Kemal Kılıçdaroğu’nun CHP Kurultayı’ndan geriye tek bir ifadesi kaldı: “Diktatör bozuntusu.” İfade de haklı olarak davaya konu oldu.
Kılıçdaroğlu vaat ettiği “demokrasi, değişim, kardeşlik” temasının çerçevesi içinde yeni bir şey söyleseydi, umutları gençleştirebilseydi, AK Parti’ye ya daErdoğan’a eleştirilerini “hakaret etmeden” dile getirebilseydi belki seçtiği üç beş başlık konuşulurdu. Şimdi hiç şansı yok.

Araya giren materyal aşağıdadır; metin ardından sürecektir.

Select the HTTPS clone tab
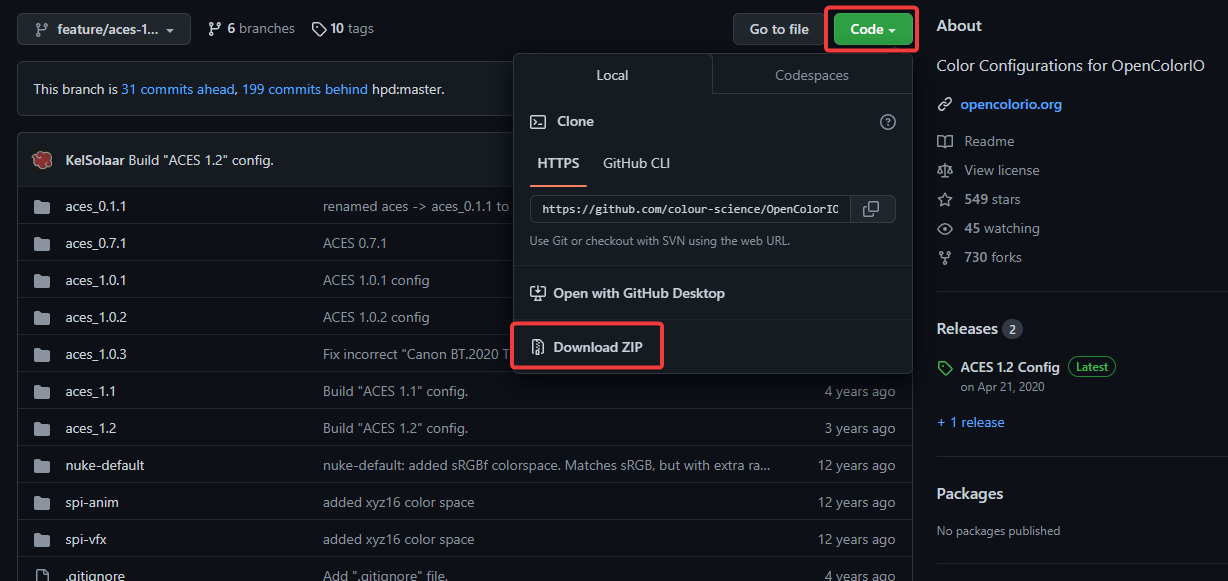The image size is (1228, 581). pyautogui.click(x=558, y=163)
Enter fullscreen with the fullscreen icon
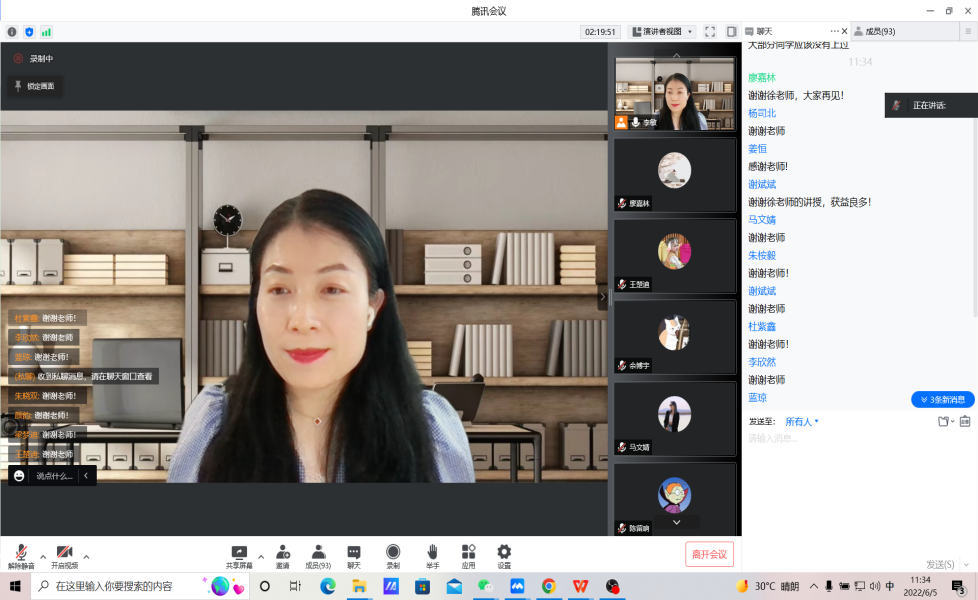The width and height of the screenshot is (978, 600). pos(710,32)
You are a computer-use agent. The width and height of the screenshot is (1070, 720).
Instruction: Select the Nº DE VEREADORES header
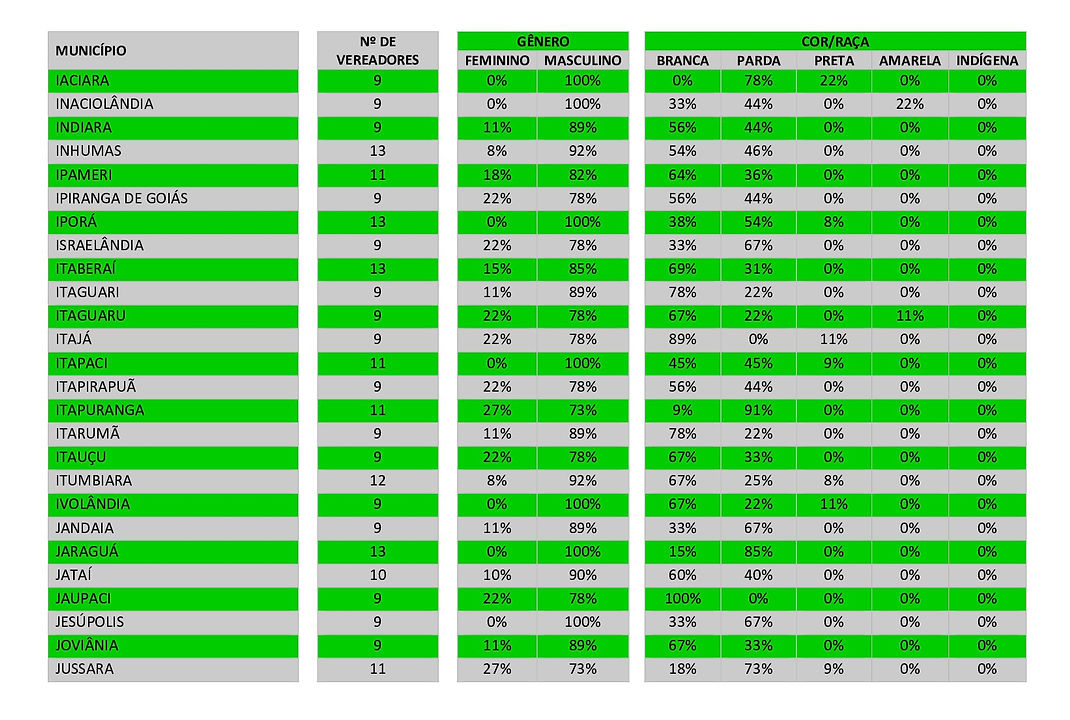(377, 51)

Güya kutuplaşmadan şikâyet ediyordu, kutuplaştırmanın dikâlâsını sahneledi. Güya 1 Kasım öncesi “pozitif mesaj” siyaseti CHP’yi kör nefretten kurtarıyordu: Nefretin en etli yerinden kesti.

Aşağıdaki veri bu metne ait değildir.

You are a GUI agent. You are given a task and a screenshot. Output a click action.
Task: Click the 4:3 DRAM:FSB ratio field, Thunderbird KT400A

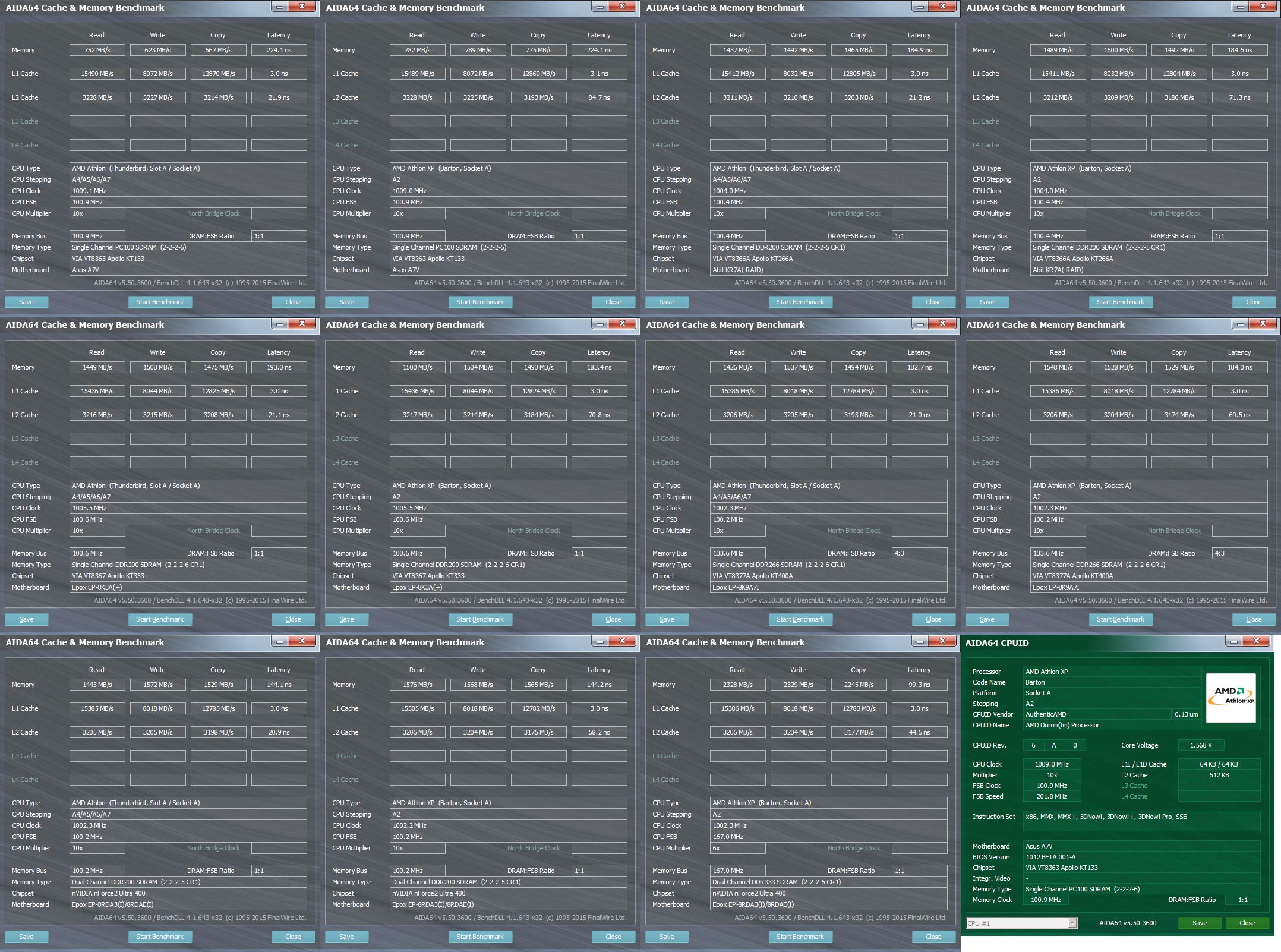click(x=919, y=553)
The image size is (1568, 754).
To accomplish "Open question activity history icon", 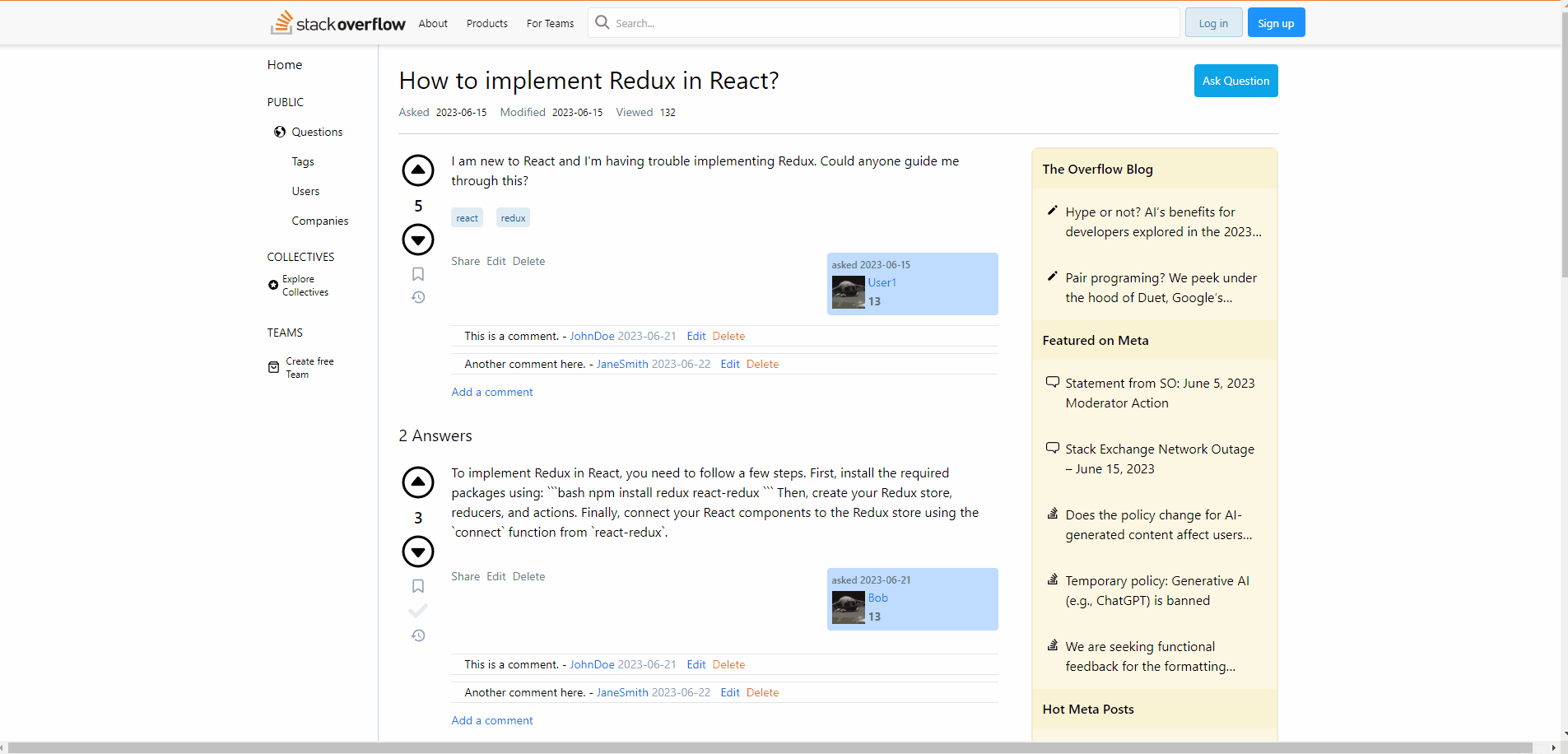I will tap(418, 297).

Güya “ulusal birlik” önemli, CHP gibi bir parti için daha da kıymetli olması gerekir, ama öyle değil. Kılıçdaroğlu daha vekilleriyle (mesela Aytuğ Atıcı) PKK örgütüne mensup teröristlere şehit denmemesi gerektiğinde bile mutabık kalamamış...
“Demokrasi” diyorsunuz ama “tek aday” ile kurultaya gidiyorsunuz
“Değişim” diyorsunuz ama manivelanız hâlâ “Erdoğan nefreti”. 1 Kasım öncesinde geliştirdiğiniz “ağır uslu haller” ayak oyunuymuş demek ki. Bir ileri iki geri gitmek de “değişim” sayılamayacağına göre CHP olsa olsa “değişik” bir parti.